TASK STATEMENT: Write out the whole listing below word for word, with the pictures left out.

MATERIAL SUPPLIED:
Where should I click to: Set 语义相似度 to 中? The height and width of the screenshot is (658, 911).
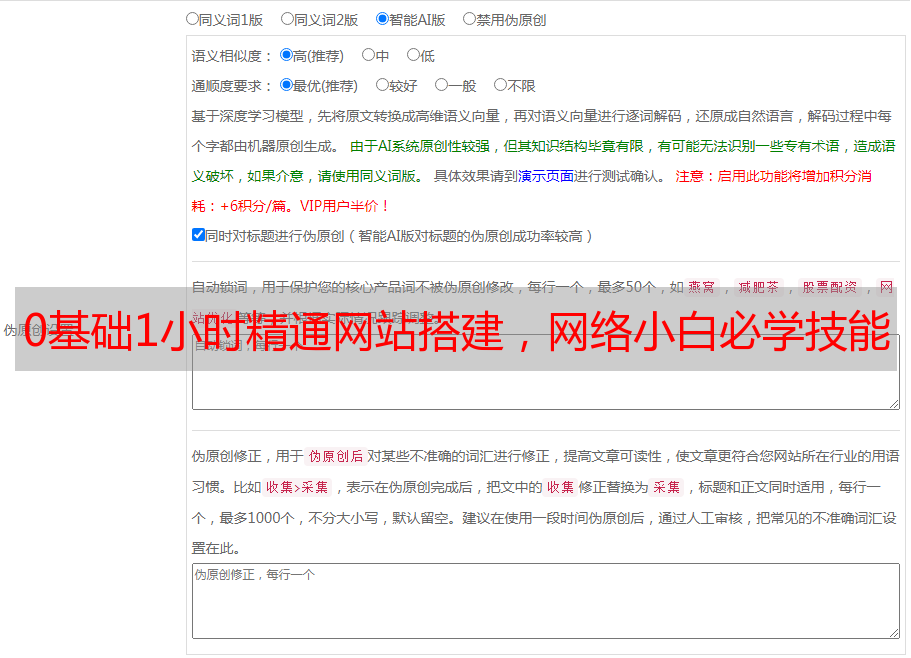click(x=368, y=55)
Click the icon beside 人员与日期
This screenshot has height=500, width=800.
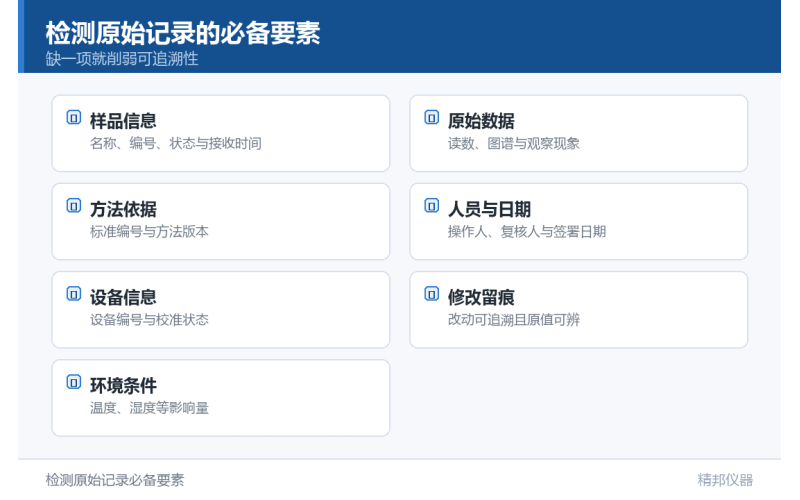click(x=432, y=206)
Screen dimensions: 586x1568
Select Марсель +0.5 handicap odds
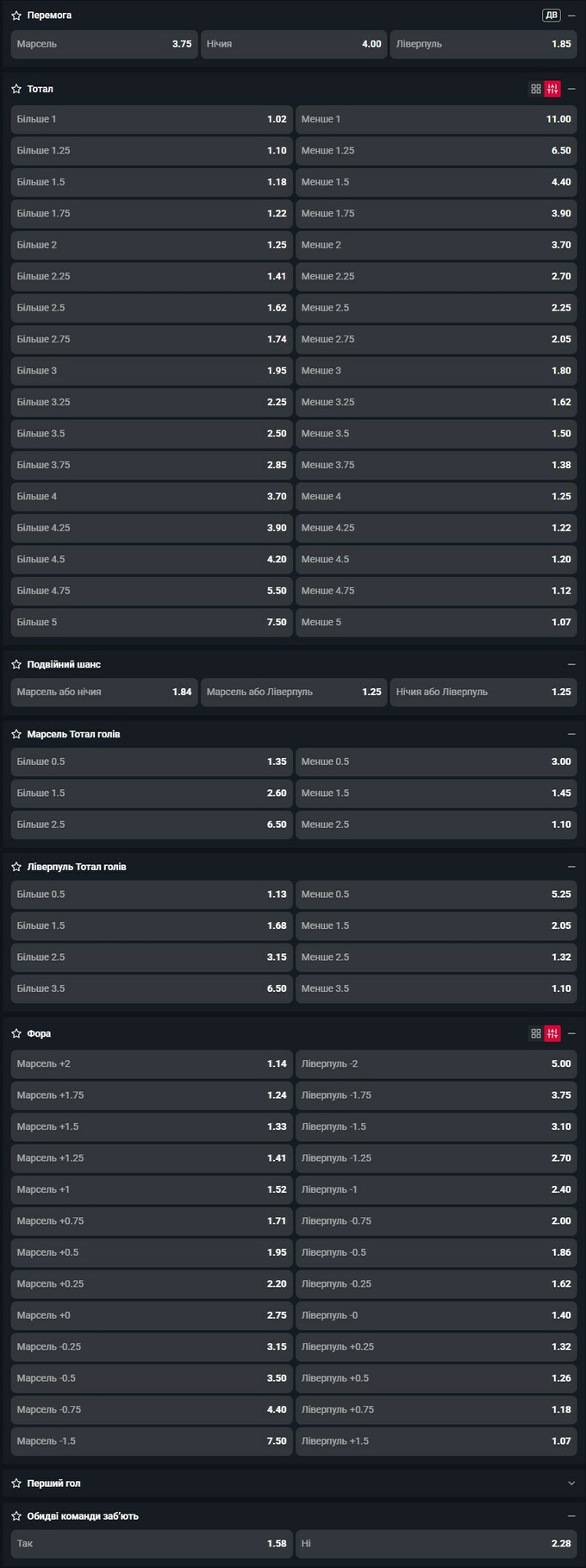tap(152, 1252)
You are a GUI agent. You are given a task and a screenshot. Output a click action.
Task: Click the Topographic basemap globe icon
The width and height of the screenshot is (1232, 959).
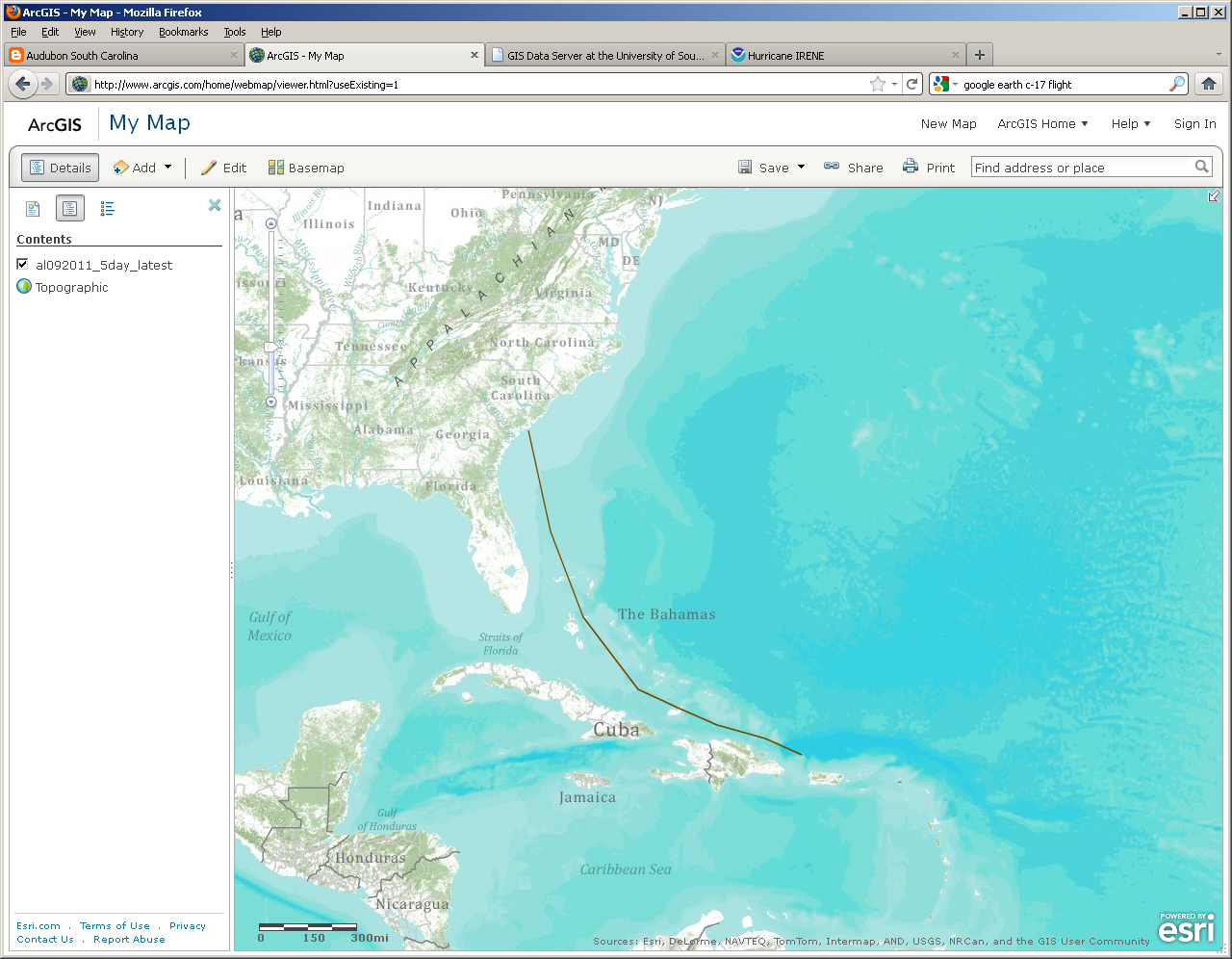[24, 286]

REPLY TO THE EXERCISE:
Where should I click to: Set 语义相似度 to 中? The height and width of the screenshot is (658, 911).
click(x=368, y=55)
Click the icon beside 人员与日期
This screenshot has height=500, width=800.
click(x=432, y=206)
Screen dimensions: 586x1568
Select Марсель +0.5 handicap odds
tap(152, 1252)
You are a GUI agent. You are given a task and a screenshot. Output a click action.
Task: Click the Topographic basemap globe icon
The width and height of the screenshot is (1232, 959).
[24, 286]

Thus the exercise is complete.